Rather than pour money into this ill thought-out restaurant initiative, we should educate schoolchildren about nutrition and teach them how to cook healthy food.


However, it’s also vital we get out of the ‘I want food now, and I won’t wait’ mindset, which leads us to grabbing a takeaway on the way home.


It’s only once all these things have been dealt with that we have a real chance of helping people sort out their weight problems.


 KIDNEY PROBLEM? BOIL YOUR VEGETABLES


Can you suggest some recipes that are low in potassium? My daughter has kidney problems and has been advised to stick to a low potassium diet. Helen O’Callaghan, Dorset.


Jane says... Potassium has many functions in our body, but its main role is to regulate blood pressure and keep our muscles working properly.


Our kidneys are supposed to excrete the excess; if they’re unhealthy, it’s important to limit the potassium intake, as too much can interfere with the functioning of the heart, causing a heart attack.


Foods rich in potassium include fruits, vegetables, wholegrain, nuts, pulses, dairy products, meat and fish - precisely the foods we’re usually told to eat, and your daughter needs them for allround general health.


Tricks to reduce the amount of potassium in your daughter’s food include boiling fruit and vegetables in lots of water so it leeches out, and not using the water for stock.

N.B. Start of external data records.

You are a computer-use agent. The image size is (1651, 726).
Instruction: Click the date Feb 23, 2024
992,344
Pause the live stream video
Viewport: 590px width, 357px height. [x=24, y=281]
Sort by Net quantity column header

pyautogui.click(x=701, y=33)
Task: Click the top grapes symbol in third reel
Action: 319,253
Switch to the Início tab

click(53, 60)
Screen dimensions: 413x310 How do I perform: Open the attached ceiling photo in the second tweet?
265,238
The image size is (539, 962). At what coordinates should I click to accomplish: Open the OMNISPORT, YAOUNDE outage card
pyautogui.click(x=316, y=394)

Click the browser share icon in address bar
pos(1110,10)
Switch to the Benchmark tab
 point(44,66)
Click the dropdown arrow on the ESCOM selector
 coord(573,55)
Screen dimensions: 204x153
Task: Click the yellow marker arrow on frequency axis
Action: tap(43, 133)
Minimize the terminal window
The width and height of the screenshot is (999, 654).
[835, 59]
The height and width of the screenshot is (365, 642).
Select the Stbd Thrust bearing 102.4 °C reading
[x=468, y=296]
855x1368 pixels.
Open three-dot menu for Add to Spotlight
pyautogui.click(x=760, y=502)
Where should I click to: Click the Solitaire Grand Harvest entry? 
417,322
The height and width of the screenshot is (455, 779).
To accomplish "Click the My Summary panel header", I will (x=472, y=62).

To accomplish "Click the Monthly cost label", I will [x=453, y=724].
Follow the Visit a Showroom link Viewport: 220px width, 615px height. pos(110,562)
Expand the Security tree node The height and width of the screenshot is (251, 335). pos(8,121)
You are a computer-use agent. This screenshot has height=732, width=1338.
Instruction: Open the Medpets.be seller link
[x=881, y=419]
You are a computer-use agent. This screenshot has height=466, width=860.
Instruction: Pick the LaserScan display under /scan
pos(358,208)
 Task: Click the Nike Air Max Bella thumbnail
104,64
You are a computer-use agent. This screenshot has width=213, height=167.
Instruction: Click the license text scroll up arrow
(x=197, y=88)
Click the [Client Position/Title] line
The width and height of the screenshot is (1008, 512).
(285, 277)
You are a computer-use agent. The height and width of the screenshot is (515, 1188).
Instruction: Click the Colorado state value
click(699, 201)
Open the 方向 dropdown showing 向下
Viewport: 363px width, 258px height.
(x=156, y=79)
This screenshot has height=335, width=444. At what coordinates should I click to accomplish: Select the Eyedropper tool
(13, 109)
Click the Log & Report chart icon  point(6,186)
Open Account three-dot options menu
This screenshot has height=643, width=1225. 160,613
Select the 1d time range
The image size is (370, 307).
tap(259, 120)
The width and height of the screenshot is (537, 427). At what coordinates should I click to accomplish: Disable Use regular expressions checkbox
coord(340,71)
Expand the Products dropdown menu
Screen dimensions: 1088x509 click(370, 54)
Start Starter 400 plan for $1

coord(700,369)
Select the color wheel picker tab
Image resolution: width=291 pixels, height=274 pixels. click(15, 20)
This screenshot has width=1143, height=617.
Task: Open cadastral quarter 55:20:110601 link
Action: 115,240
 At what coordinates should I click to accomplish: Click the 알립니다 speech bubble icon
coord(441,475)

Avoid low-salt stock cubes (or salt substitutes such as Lo-Salt) - they can seem like a healthy alternative, but they’re very high in potassium.


PEA AND SPINACH RISOTTO


SERVES 4

Pea and Spinach risotto Boiling vegetables in lots of water, as for a risotto, leeches out potassium


100g frozen peas; 100g spinach; 20g pack of fresh mint; 3 tbsp creme fraiche; 1 litre vegetable stock; 1 tbsp olive oil; 2 salad onions, chopped; 350g risotto rice; 150ml white wine (or if you can’t drink alcohol, replace with stock); 50g Parmesan cheese, finely grated; Freshly ground black pepper


Cook peas in boiling water for two minutes and drain. Cook spinach for just long enough to wilt it, then drain and put into a food processor with the peas, mint and creme fraiche. Blend until smooth. In a large pan, heat stock until it simmers. Heat olive oil in a large pan, add onions and cook for two minutes, until soft. Stir in rice, pour in wine and allow to bubble. Add a ladle of hot stock and cook until all liquid is absorbed, stirring constantly. Continue to stir in all the stock, ladle by ladle, until the rice is creamy. Remove from the heat and stir in the cheese. Add green puree to the rice and stir gently to combine. Season and serve.